Google BigQuery Public Datasets delivers several datasets that may be accessed and integrated within your application or system. It is really easy to make use of them once all your Big Data platform is stored on Google Cloud. If not, one need to create pipeline to transfer the data. In this post we show how to make it work with Apache Nifi.
We will use Open Air Quality dataset that collects real-time air quality data from around the world (5490 locations in 47 countries). Dataset includes only current measurement, so will fetch the whole table within each run.

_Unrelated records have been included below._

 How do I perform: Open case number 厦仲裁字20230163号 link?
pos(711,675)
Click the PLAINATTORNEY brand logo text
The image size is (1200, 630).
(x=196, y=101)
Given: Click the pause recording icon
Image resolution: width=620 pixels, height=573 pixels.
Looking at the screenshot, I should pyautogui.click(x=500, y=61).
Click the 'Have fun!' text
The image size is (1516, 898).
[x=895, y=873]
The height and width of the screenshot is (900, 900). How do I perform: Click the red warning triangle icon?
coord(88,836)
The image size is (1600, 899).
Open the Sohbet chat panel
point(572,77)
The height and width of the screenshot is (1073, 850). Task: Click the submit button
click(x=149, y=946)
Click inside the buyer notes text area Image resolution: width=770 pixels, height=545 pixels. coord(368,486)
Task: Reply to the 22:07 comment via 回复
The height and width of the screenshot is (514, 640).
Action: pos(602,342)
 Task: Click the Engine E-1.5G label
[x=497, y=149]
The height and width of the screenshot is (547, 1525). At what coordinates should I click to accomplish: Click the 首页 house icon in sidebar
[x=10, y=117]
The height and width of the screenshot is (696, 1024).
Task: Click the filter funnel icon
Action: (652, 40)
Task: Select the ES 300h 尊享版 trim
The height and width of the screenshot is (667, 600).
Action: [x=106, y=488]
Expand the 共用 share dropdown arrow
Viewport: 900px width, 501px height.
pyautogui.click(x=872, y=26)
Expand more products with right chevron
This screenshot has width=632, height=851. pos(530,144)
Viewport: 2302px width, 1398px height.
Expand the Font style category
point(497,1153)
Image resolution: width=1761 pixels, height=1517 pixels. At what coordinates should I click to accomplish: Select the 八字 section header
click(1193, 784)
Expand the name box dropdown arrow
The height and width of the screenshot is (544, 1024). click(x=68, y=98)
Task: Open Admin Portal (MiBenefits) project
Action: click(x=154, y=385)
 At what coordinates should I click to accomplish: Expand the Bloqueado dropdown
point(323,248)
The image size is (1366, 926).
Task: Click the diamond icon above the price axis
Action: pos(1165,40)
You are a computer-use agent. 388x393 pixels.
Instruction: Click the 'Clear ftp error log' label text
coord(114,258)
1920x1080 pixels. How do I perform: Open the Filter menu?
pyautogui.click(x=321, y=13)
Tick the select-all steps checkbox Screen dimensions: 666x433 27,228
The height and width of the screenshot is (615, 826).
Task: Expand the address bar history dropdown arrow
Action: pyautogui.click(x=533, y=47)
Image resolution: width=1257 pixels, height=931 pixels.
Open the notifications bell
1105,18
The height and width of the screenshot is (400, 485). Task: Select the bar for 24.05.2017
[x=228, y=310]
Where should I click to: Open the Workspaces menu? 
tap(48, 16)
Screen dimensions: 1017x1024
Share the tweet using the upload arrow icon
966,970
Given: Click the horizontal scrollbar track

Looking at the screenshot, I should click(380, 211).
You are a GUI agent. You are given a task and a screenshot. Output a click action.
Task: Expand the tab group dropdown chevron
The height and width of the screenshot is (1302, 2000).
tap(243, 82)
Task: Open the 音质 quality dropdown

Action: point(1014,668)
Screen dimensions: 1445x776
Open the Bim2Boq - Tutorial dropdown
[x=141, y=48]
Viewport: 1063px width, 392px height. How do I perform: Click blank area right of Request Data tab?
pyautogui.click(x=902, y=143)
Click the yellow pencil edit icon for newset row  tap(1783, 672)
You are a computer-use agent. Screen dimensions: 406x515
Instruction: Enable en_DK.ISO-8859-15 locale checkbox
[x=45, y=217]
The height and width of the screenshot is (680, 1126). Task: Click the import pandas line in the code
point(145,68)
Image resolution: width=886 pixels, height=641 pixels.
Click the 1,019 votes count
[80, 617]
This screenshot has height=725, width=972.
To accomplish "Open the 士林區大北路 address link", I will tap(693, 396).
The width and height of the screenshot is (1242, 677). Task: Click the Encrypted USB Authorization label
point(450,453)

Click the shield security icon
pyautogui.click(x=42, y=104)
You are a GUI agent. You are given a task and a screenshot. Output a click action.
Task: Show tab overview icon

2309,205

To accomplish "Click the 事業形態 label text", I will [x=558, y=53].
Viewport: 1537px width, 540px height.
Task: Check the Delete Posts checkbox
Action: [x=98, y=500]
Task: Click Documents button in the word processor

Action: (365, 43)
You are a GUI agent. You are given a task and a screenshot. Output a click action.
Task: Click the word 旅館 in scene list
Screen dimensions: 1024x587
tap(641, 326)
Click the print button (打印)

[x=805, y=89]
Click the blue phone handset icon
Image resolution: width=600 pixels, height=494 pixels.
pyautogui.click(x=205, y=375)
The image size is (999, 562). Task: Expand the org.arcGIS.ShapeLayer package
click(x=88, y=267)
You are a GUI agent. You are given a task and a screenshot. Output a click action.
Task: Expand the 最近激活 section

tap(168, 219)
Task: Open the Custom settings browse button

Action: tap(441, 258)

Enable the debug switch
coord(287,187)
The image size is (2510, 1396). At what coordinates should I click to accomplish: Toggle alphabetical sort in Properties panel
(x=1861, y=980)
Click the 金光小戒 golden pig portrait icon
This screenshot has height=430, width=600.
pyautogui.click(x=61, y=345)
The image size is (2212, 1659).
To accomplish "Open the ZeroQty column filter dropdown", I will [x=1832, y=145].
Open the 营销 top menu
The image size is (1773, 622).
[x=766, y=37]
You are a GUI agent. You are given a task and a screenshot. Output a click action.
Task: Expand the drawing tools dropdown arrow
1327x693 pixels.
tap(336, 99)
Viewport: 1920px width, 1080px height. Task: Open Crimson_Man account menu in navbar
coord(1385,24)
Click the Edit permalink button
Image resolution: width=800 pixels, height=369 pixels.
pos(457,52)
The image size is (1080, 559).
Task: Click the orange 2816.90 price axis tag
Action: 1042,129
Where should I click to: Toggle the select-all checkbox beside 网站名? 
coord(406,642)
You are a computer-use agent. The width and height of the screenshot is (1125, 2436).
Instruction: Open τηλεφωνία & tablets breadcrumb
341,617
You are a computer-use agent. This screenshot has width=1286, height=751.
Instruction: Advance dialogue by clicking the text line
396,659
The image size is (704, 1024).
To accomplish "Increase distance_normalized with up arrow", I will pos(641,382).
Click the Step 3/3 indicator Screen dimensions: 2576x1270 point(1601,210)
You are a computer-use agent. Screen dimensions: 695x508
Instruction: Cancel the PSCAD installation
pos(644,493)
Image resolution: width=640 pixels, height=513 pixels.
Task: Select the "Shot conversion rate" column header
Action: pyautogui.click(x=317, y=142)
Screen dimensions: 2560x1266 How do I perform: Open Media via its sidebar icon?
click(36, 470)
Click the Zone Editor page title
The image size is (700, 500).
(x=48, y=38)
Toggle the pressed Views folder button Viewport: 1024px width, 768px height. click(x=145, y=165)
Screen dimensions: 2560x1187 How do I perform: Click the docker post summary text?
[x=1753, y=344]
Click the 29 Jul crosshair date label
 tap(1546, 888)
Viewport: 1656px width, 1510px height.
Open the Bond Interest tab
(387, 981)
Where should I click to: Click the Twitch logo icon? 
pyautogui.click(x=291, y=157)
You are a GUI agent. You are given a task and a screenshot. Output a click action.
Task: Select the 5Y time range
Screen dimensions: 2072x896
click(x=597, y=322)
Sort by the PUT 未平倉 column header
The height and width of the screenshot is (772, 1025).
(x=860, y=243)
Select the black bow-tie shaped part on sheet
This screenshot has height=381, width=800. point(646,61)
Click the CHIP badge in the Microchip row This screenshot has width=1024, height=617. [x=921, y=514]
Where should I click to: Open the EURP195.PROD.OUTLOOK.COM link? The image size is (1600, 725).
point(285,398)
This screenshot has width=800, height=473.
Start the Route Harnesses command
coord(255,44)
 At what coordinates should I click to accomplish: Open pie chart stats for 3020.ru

Apache Nifi does not have out-of-the box BigQuery processors. This is something we have created create on our own and we called it GetBigQueryProcessor:
The processor allows to fetch the whole BigQuery table into Apache Nifi. Its configuration is extremely simple as it includes only 4 properties:
- JSON OAuth token to your project
- Project where source dataset is located
- Dataset within a project
- Table name within dataset
The interesting thing is that the processor automatically fetches table schema in a separate request to BigQuery. Processor returns FlowFile containing data which is JSON with all the table field names based on the table definition.
OpenAQ is one of many interesting public datasets available in BigQuery. The processor, we have created and described, works on any BigQuery table. No matter what your usecase is, Apache Nifi + GetBigQueryProcessor allow you to rapidly integrate all your data together without writing any single line of code.